Le linge humide s’agite joyeusement sous les assauts coquins d’une petite brise printanière. Non loin, dans le potager à la terre retournée de frais, Didier, les yeux plissés, est concentré sur les différents sachets de semences

- Pourraient pas écrire plus petit, ces crabes ! J’ai pas les bras assez longs, moi !

En trois pas, il rejoint la cabane de jardin, « ton antre » comme la dénomme ironiquement Louisa. Mais pas de trace de ses lunettes.

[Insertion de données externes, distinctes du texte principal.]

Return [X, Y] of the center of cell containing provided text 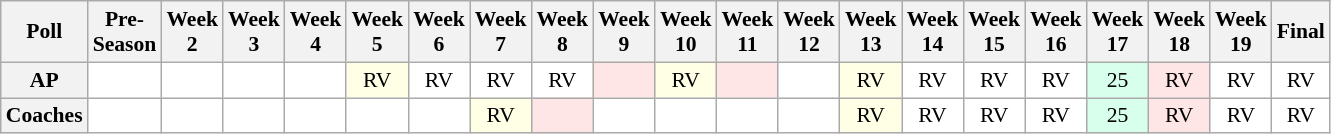
Week14 [933, 32]
AP [44, 80]
Week18 [1179, 32]
Week6 [439, 32]
Week16 [1056, 32]
Week12 [809, 32]
Week3 [254, 32]
Week17 [1118, 32]
Week9 [624, 32]
Week2 [192, 32]
Coaches [44, 116]
Week4 [316, 32]
Week11 [748, 32]
Pre-Season [125, 32]
Week15 [994, 32]
Week19 [1241, 32]
Week13 [871, 32]
Final [1301, 32]
Week7 [501, 32]
Week5 [377, 32]
Week8 [562, 32]
Poll [44, 32]
Week10 [686, 32]
Provide the [x, y] coordinate of the cell's center where the given text is located.  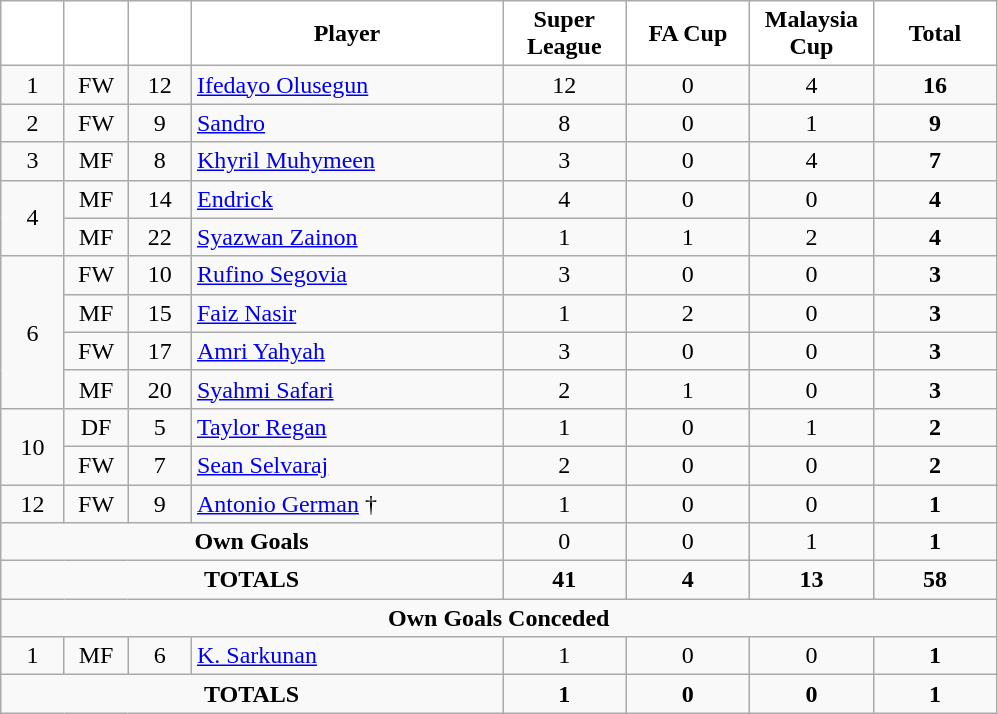
16 [935, 85]
Khyril Muhymeen [346, 161]
Syahmi Safari [346, 389]
5 [160, 427]
Antonio German † [346, 503]
Ifedayo Olusegun [346, 85]
20 [160, 389]
Malaysia Cup [812, 34]
Amri Yahyah [346, 351]
22 [160, 237]
13 [812, 580]
Own Goals Conceded [499, 618]
K. Sarkunan [346, 656]
Taylor Regan [346, 427]
41 [564, 580]
14 [160, 199]
Syazwan Zainon [346, 237]
17 [160, 351]
Endrick [346, 199]
Own Goals [252, 542]
Rufino Segovia [346, 275]
FA Cup [688, 34]
Faiz Nasir [346, 313]
58 [935, 580]
DF [96, 427]
15 [160, 313]
Sandro [346, 123]
Sean Selvaraj [346, 465]
Player [346, 34]
Super League [564, 34]
Total [935, 34]
Scan for the cell matching the given text and deliver its [x, y] coordinate at center. 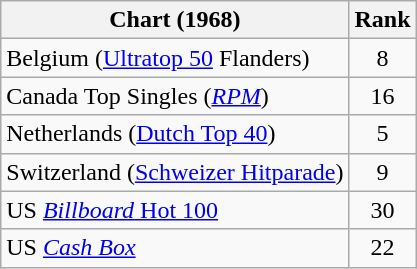
Belgium (Ultratop 50 Flanders) [175, 58]
Switzerland (Schweizer Hitparade) [175, 172]
Canada Top Singles (RPM) [175, 96]
Rank [382, 20]
16 [382, 96]
5 [382, 134]
8 [382, 58]
30 [382, 210]
Netherlands (Dutch Top 40) [175, 134]
9 [382, 172]
Chart (1968) [175, 20]
22 [382, 248]
US Billboard Hot 100 [175, 210]
US Cash Box [175, 248]
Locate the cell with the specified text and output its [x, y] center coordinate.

- Zut ! Je les ai oubliées sur la table de la cuisine, grommelle le jardinier.

Un coup d’œil vers le bow-windsons par les vitres duquel il voit Louisa allongée sur le divan face à la télé décourage Didier de rentrer.

Rien ne presse. Les plants de courgettes et de potirons achetés ce matin au marché et déjà replantés attendront demain avant de partager l’espace avec les semis de carottes, de persil ou de mâche…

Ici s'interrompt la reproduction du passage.